ESTRATTO DEL TESTO:
L’algoritmo di Glovo alla prova del Garante Privacy. Nuove sinergie, vecchi arnesi e qualche sorpresa

Antonio Aloisi

Assistant Professor e Marie Skłodowska-Curie Fellow, IE Law School, Madrid 

Valerio De Stefano

BOF-ZAP Research Professor, Labour Law Institute, University of Leuven

20 luglio 2021

Benvenuti nella seconda èra del lavoro tramite piattaforma. Per quanto il contenzioso generato delle incertezze (e dalle resistenze) in fatto di classificazione del rapporto tra corrieri e piattaforme digitali sia ormai alluvionale, c’è da registrare un cambio di passo rispetto alle questioni oggetto di intervento giudiziale. Solo negli ultimi mesi, si sono segnalati interventi sul carattere discriminatorio dell’algoritmo in uso presso Deliveroo e sulla condotta antisindacale delle società che hanno applicato il discusso contratto collettivo sottoscritto da Assodelivery e UGL Riders. L’ultimo colpo di scena promette di fare scuola. A inizio luglio, infatti, è intervenuto il Garante per la protezione dei dati personali con un’ordinanza emessa nei confronti di Foodinho, società del gruppo Glovo, all’esito di un’articolata istruttoria avviata nel 2019 (disponibile sul sito dell’Autorità).

MATERIALI DI LAVORO:
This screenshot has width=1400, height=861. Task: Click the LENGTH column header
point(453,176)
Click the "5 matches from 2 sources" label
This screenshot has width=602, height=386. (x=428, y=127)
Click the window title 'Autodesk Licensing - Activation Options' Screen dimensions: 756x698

---

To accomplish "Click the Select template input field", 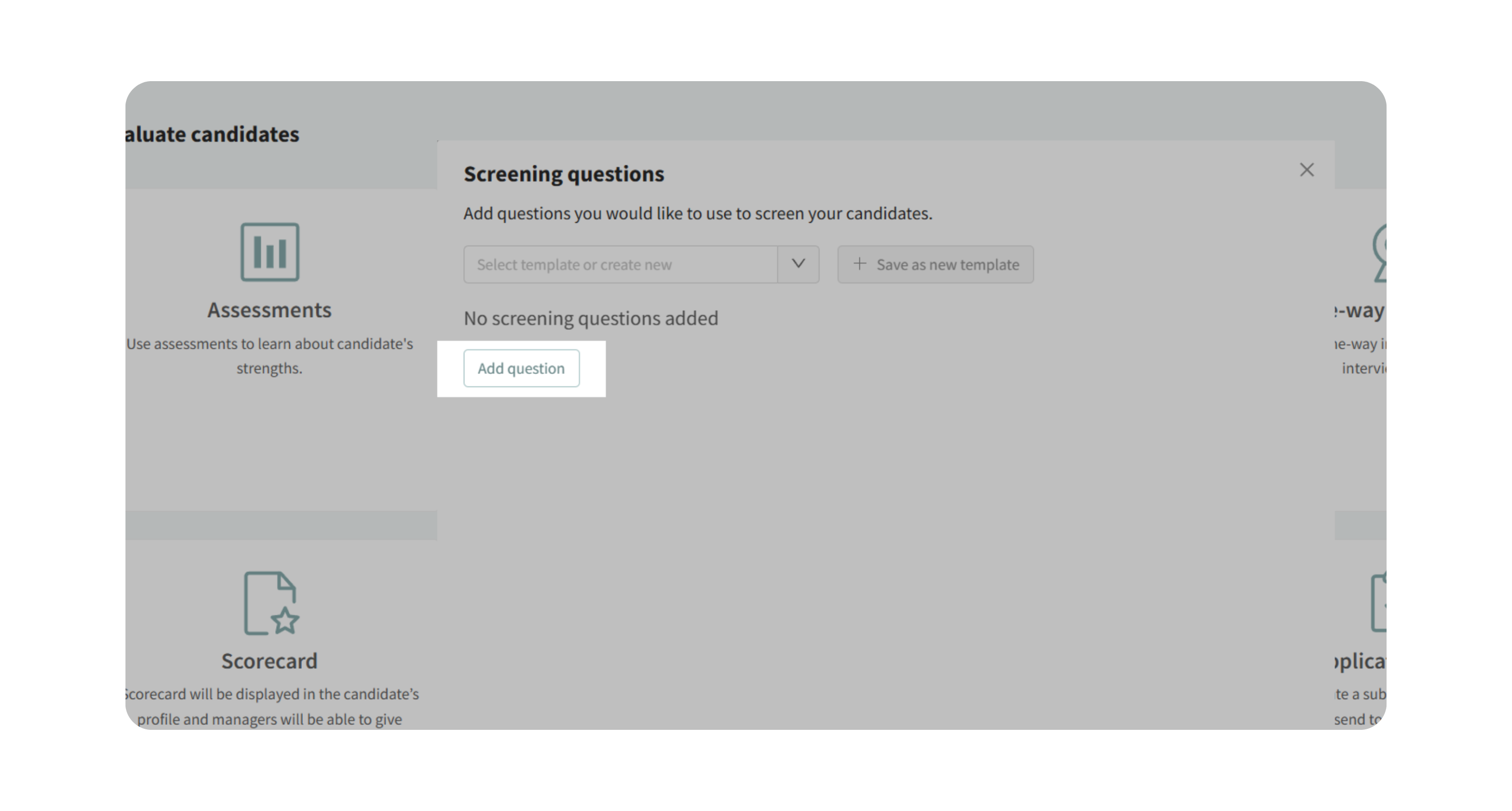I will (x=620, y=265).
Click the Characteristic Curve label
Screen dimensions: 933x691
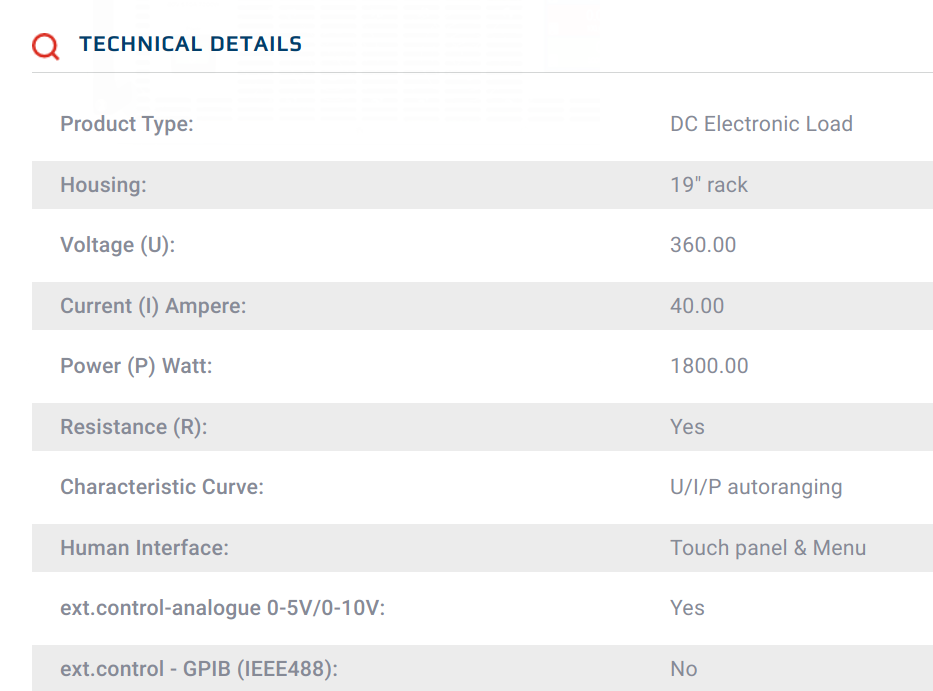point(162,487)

==

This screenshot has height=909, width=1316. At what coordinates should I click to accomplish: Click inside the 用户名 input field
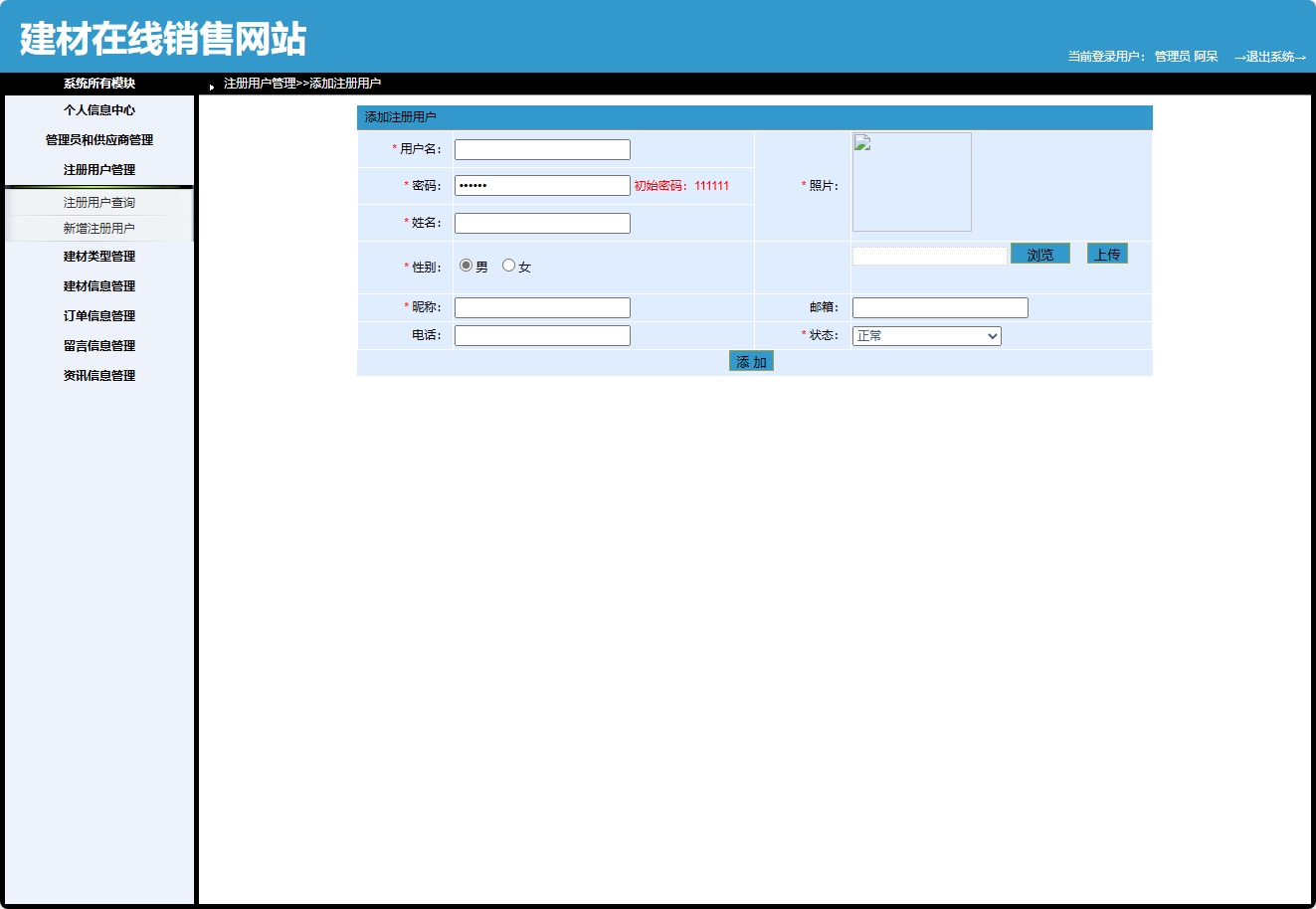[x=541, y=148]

CONSEGNA 1:
Nell'elenco, sostituisci "label" con "etichetta" nelle righe che vanno da quella con "This screenshot has width=1400, height=861." fino a quella con "Click the window" inclusa. Riporta soltanto queste righe e lascia invariato tutto il resto.
CONSEGNA 2:
Prosegui l'estratto sull'ordinanza del Garante Privacy contro Foodinho del gruppo Glovo, ripartendo dopo la sua ultima frase.

RISPOSTA 1:
This screenshot has width=1400, height=861. Task: Click the LENGTH column header
point(453,176)
Click the "5 matches from 2 sources" etichetta
This screenshot has width=602, height=386. (x=428, y=127)
Click the window title 'Autodesk Licensing - Activation Options' Screen dimensions: 756x698

RISPOSTA 2:
Il provvedimento si presenta come un distillato di argomentazioni che investono non solo le questioni relative alla tutela della privacy dei lavoratori. Al contrario, gli estensori fanno ampio ricorso a ragionamenti prettamente giuslavoristici e propongono una “lettura integrata” delle sfide poste dal fenomeno della gig-economy (più specificamente, di quelle che hanno a che vedere con il management tramite algoritmi). Si tratta di una strada ancora poco esplorata, che potrebbe condurre a esiti inediti per i fattorini della logistica dell’ultimo miglio. Per di più, l’interpretazione organica del Garante conferma la capacità di tenuta delle istituzioni sociali classiche e offre una lettura sinergica del Regolamento (UE) n. 2016/679 (meglio noto come GDPR), del Codice Privacy e della disciplina sui controlli a distanza dello Statuto dei Lavoratori.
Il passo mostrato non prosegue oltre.